Remarriage has been rising across both Florida and the U.S. for years. Whether the makeup of your family includes a second or third marriage, children from previous relationships, stepchildren or more, estate planning for your unique family structure may require some additional problem solving to account for potentially sensitive circumstances. For this reason, it is critical to not only get started early on your estate plan, but to continually update it to keep it current.
The importance of communication
Discussing your estate plan with your family may seem uncomfortable or emotional. However, doing so in advance to provide clarity can go a long way to avoid disputes or confusion later on. Talk to your spouse about your shared goals to provide for each other while also potentially leaving assets to your children. If beginning this conversation on your own seems too distressing, consider having your attorney guide the discussion.
Tips to consider when planning your estate
Beyond clear and consistent communication, Forbes recently outlined several tips to implement when planning your estate for your blended family:
- Understand you may need more than a will. Consider incorporating a trust into your estate plan to ensure that both your spouse and children gain access to what you intended for them.
- Carefully select your executor and/or trustee. The executor of your estate and trustee of your trust are tasked with important responsibilities. Choose carefully to avoid tension.
- Consider other ways to give to your children. Leaving assets to your children upon your death, including through transfer-on-death deeds, can also ensure they receive what you intended.

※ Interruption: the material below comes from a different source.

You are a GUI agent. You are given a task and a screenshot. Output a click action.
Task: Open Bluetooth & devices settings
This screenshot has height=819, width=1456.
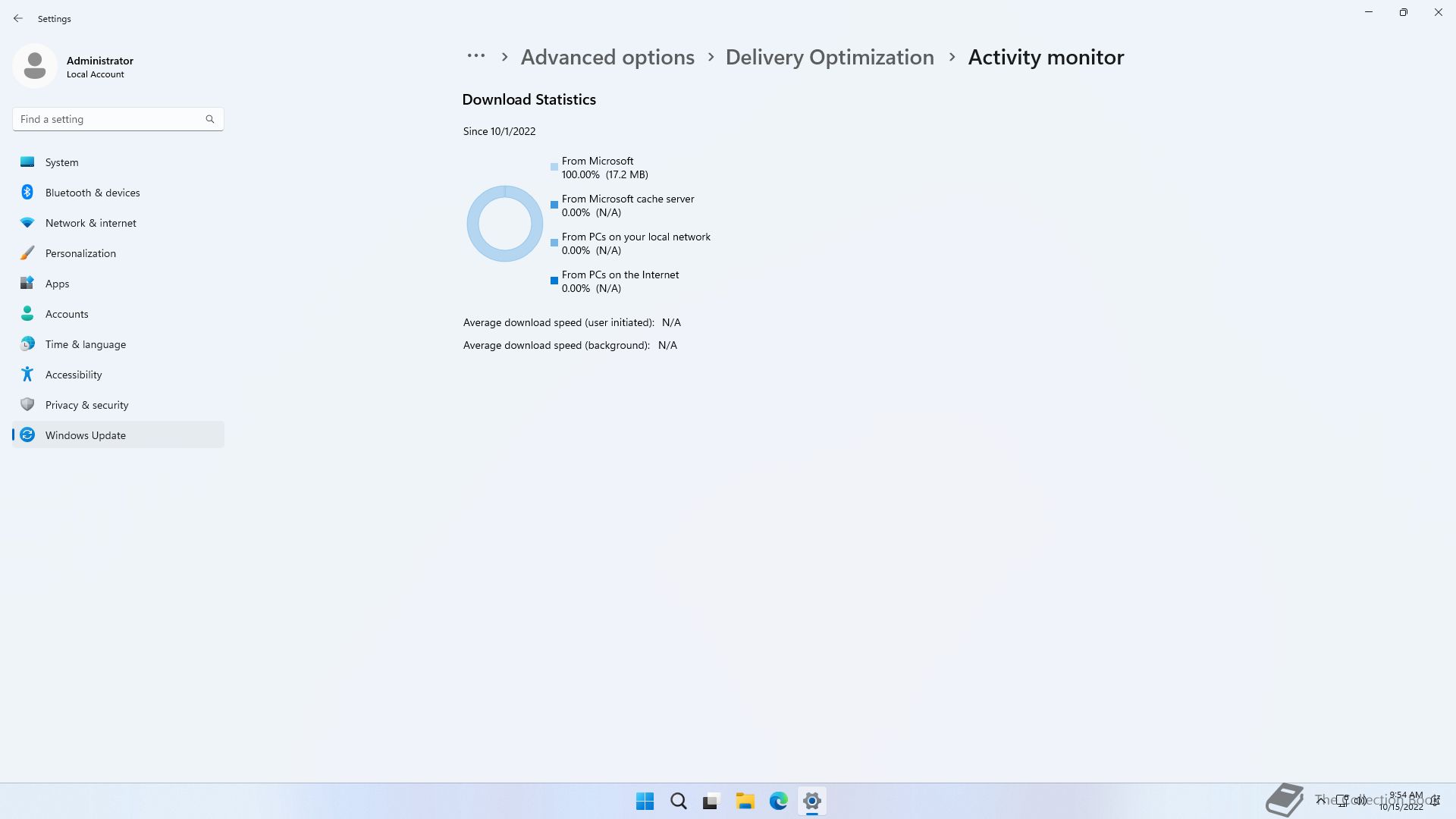coord(93,193)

- Plan for future uncertainties. You could become incapacitated and unable to make key financial or healthcare decisions. Your spouse could remarry after your death. Plan for such unknowns.
In the aftermath of the death of a loved one, both tensions and emotions can run high among even the tightest-knit of families. By putting careful, thoughtful consideration into your estate plan, you can work to avoid future conflict between your spouse, children, stepchildren and more and ensure that your loved ones receive what you wished.